* _Your task_
For the material that follows, work out how many lines hold the word "agent" and answer only with the number.

____________________

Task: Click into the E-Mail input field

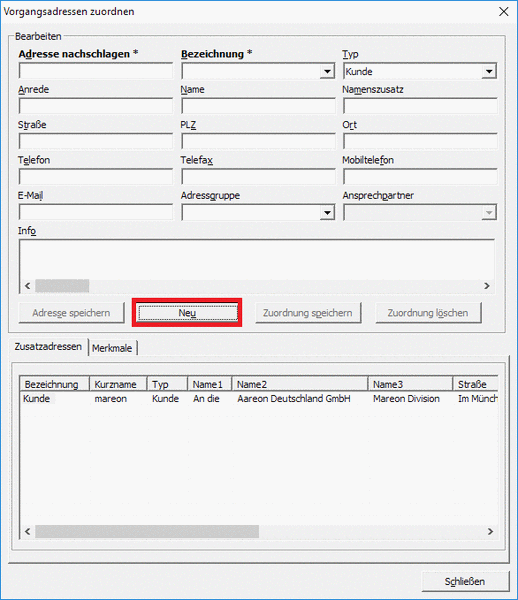Action: (x=96, y=212)
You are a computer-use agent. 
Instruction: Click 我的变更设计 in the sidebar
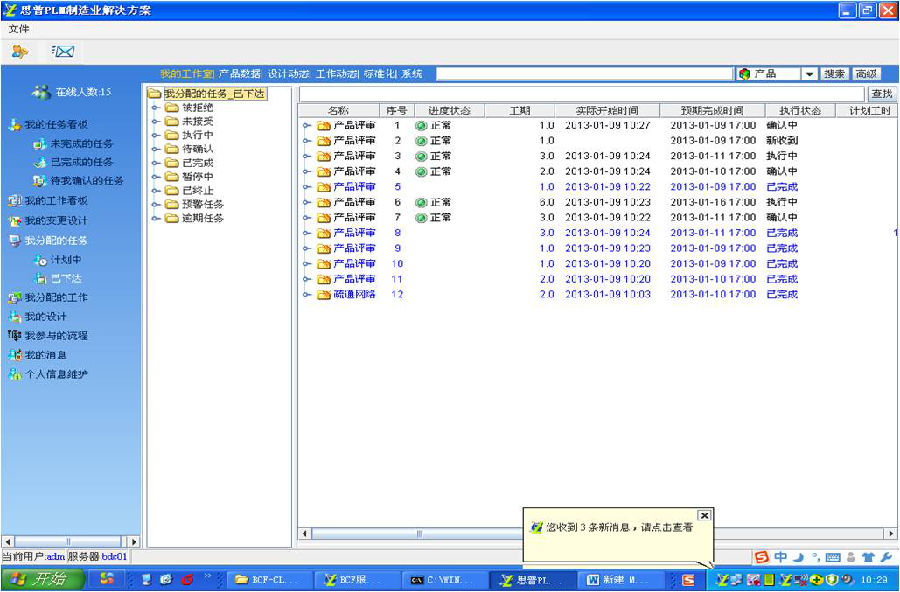[55, 221]
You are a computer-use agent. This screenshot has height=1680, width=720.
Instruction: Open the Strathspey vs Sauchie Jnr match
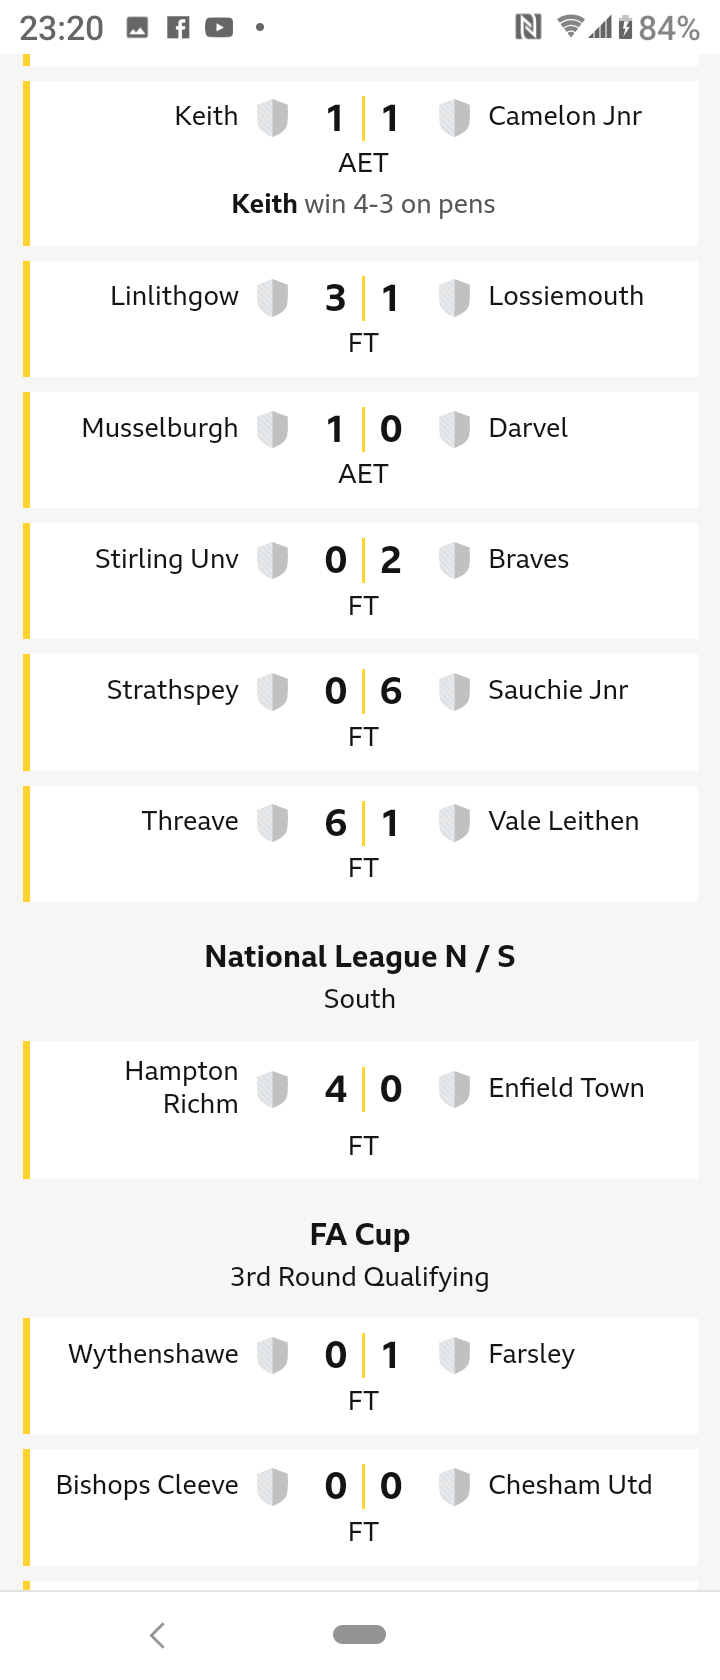360,712
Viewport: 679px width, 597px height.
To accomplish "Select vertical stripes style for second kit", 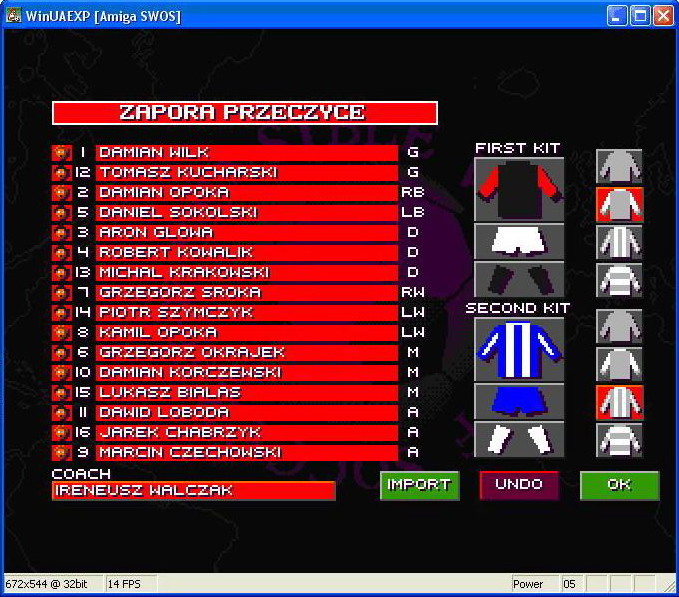I will coord(619,402).
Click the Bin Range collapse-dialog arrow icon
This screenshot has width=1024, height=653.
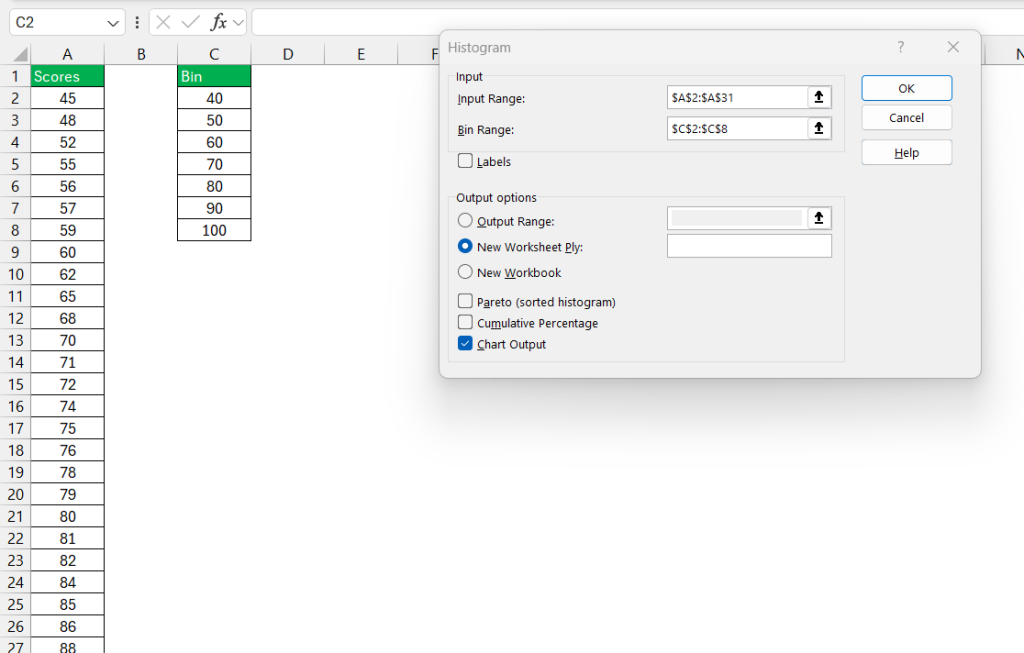coord(818,128)
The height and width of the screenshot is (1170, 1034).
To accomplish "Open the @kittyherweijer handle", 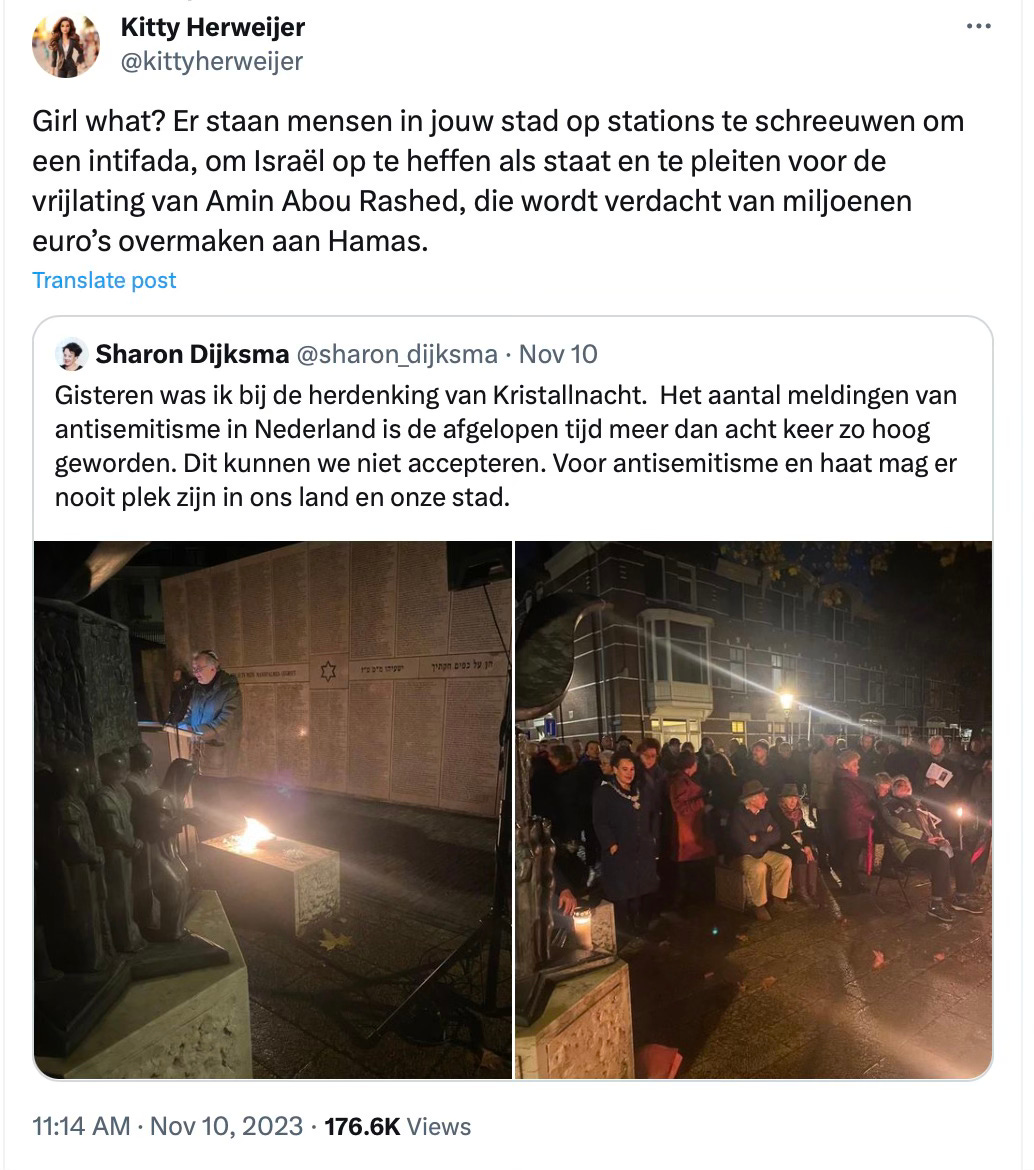I will pos(212,61).

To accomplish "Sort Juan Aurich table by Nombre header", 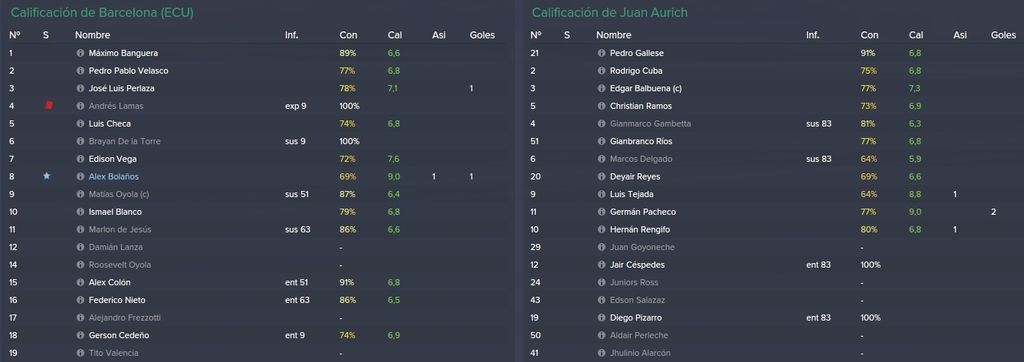I will 613,35.
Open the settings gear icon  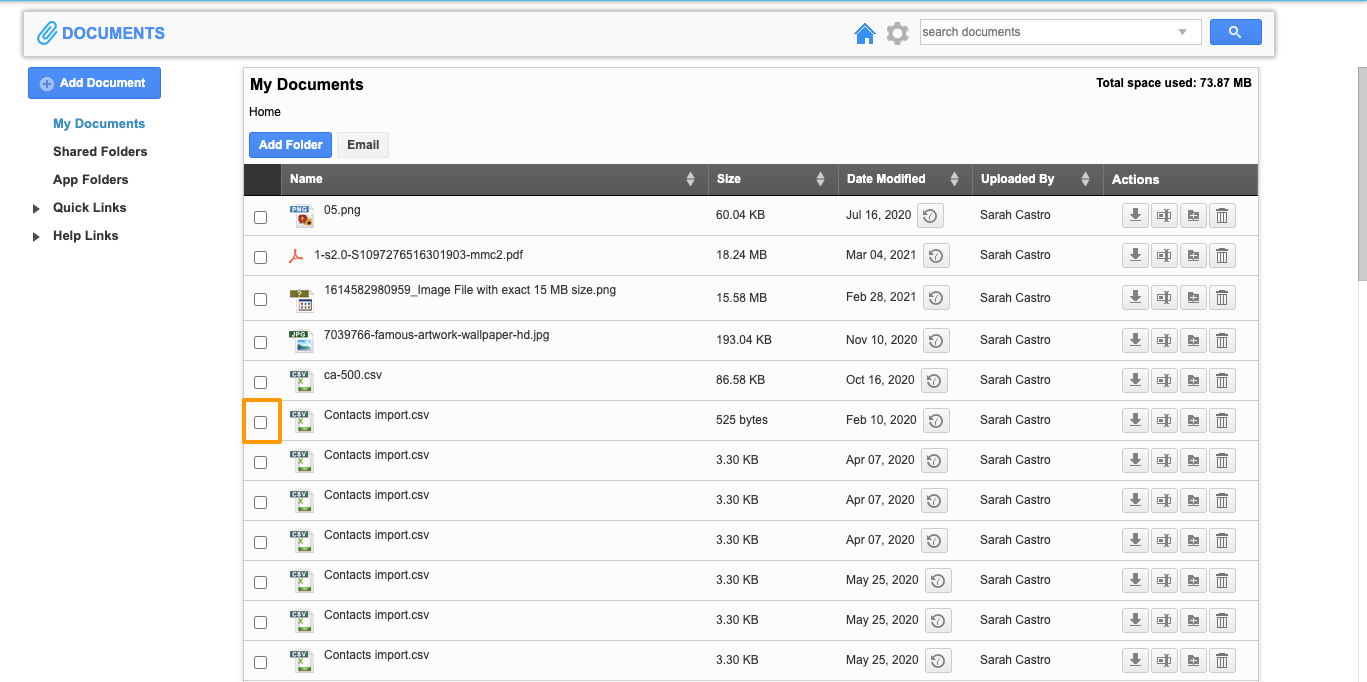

____________________

* _Finished exercise_
2